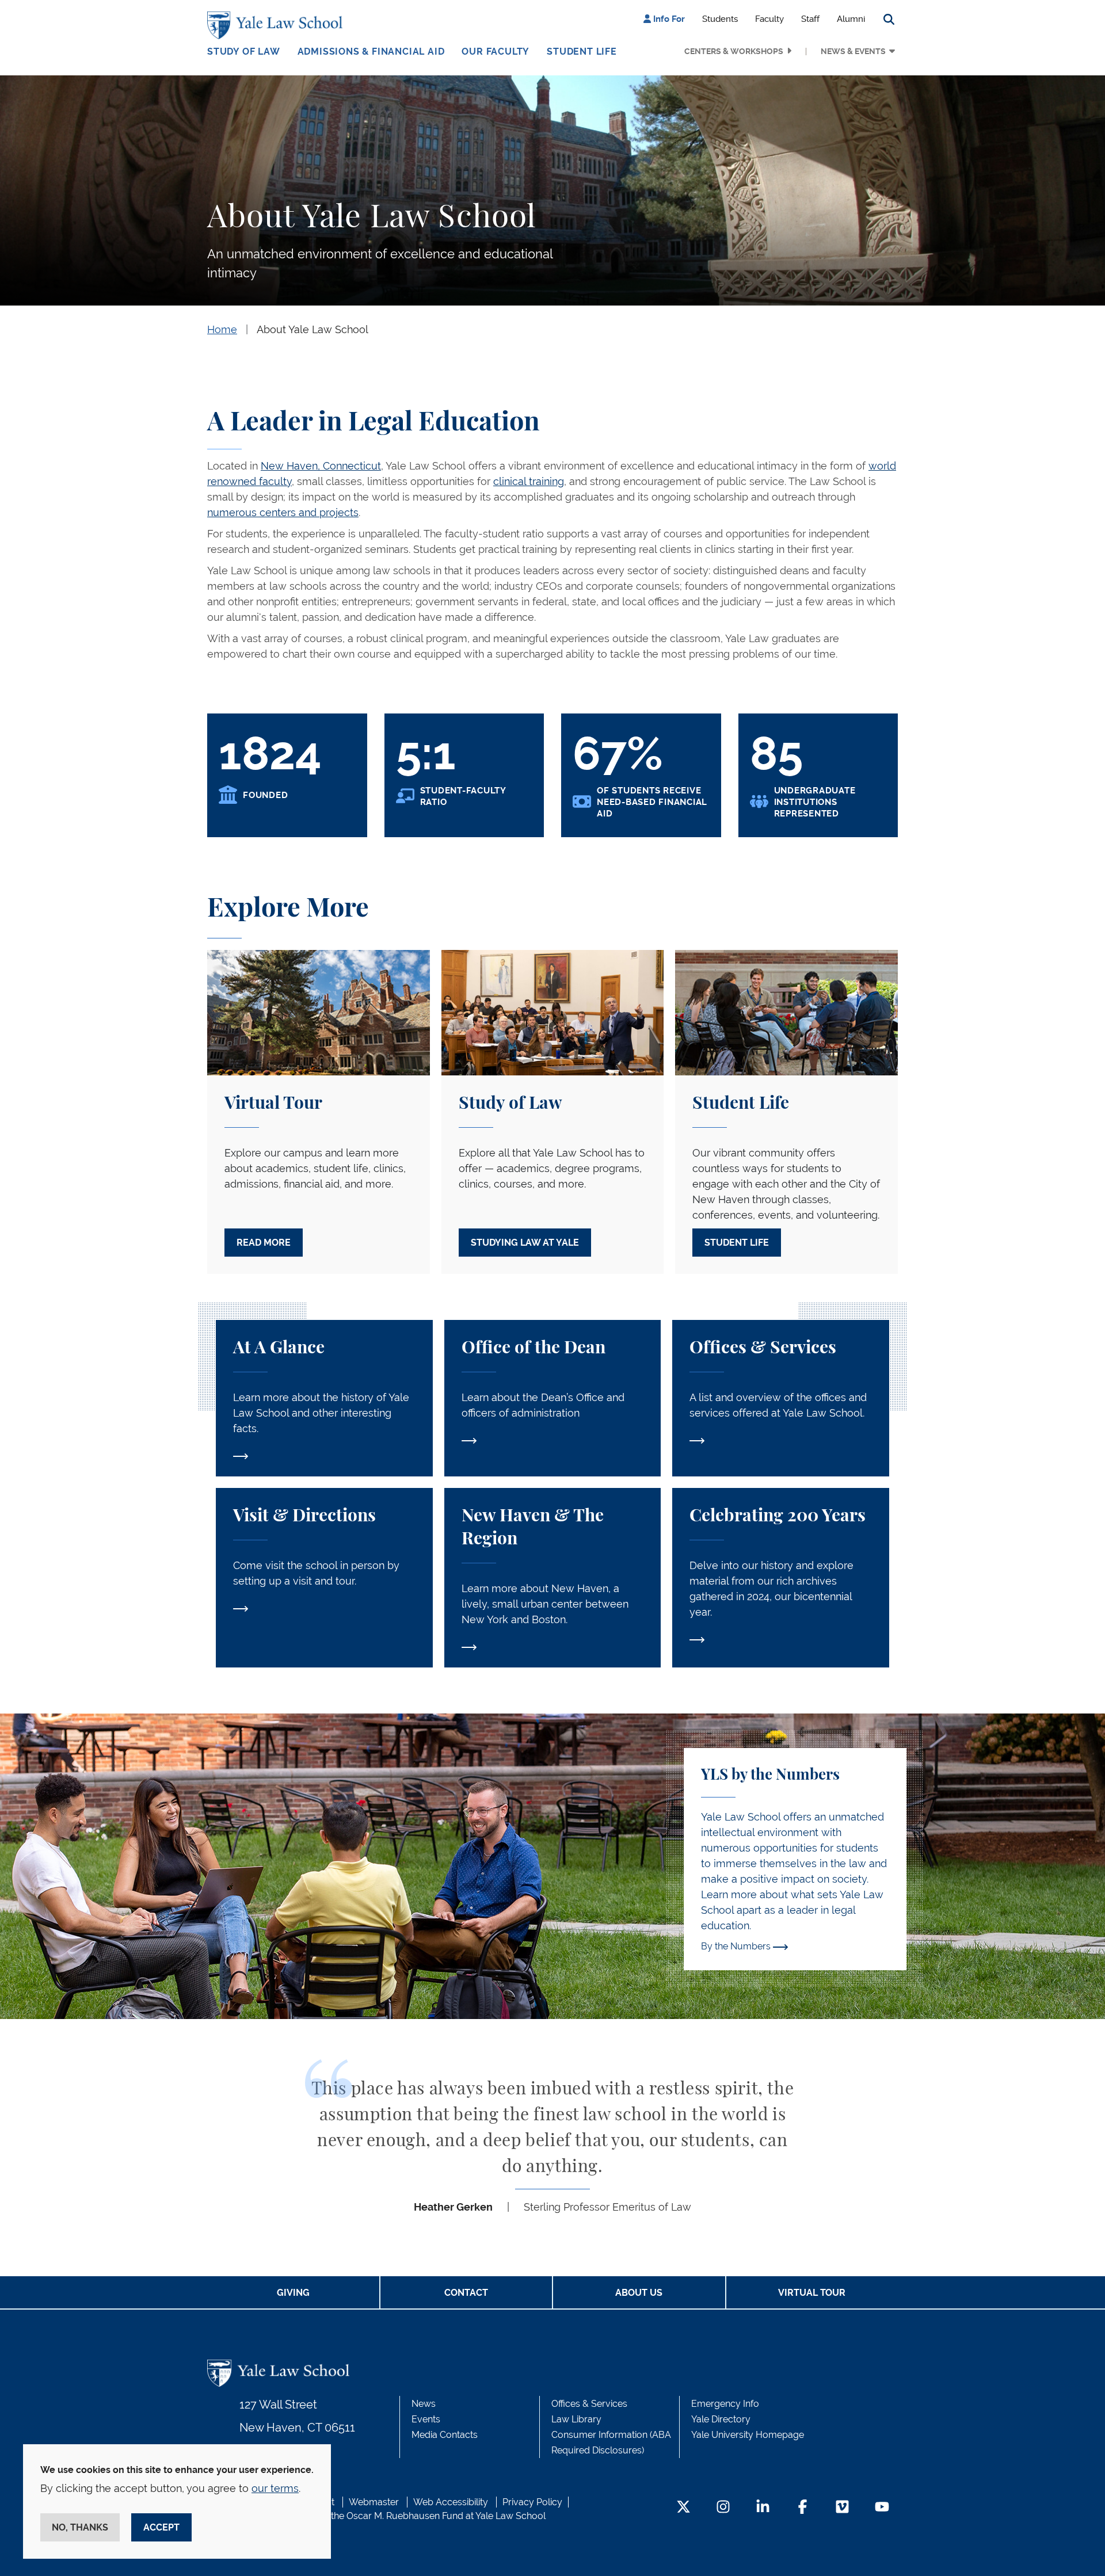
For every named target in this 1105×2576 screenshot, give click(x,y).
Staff (810, 19)
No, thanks (80, 2527)
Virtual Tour (811, 2292)
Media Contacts (444, 2434)
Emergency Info (725, 2403)
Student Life (582, 51)
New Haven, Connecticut (321, 466)
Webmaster (374, 2502)
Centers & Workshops (733, 51)
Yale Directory (720, 2419)
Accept (161, 2527)
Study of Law (243, 51)
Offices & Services (589, 2403)
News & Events (853, 51)
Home (222, 329)
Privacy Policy (532, 2502)
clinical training (528, 481)
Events (425, 2419)
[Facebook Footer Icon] (802, 2507)
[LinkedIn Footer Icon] (763, 2507)
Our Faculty (495, 51)
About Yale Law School (312, 329)
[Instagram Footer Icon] (723, 2507)
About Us (638, 2292)
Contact (466, 2292)
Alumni (851, 19)
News (423, 2403)
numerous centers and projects (283, 512)
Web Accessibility (450, 2502)
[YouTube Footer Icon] (882, 2507)
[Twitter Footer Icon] (683, 2507)
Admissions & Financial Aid (371, 51)
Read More (264, 1242)
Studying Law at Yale (525, 1242)
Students (720, 19)
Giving (293, 2292)
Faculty (769, 19)
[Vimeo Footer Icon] (842, 2507)
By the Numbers (737, 1946)
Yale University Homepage (747, 2434)
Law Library (576, 2419)
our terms (275, 2488)
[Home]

* * * * * * *

WORK ITEM:
Using the records above, please repeat the line with "[YouTube Footer Icon] (882, 2507)" and every line after it exactly, and give no other text.

PROBLEM SOLUTION:
[YouTube Footer Icon] (882, 2507)
[Twitter Footer Icon] (683, 2507)
Admissions & Financial Aid (371, 51)
Read More (264, 1242)
Studying Law at Yale (525, 1242)
Students (720, 19)
Giving (293, 2292)
Faculty (769, 19)
[Vimeo Footer Icon] (842, 2507)
By the Numbers (737, 1946)
Yale University Homepage (747, 2434)
Law Library (576, 2419)
our terms (275, 2488)
[Home]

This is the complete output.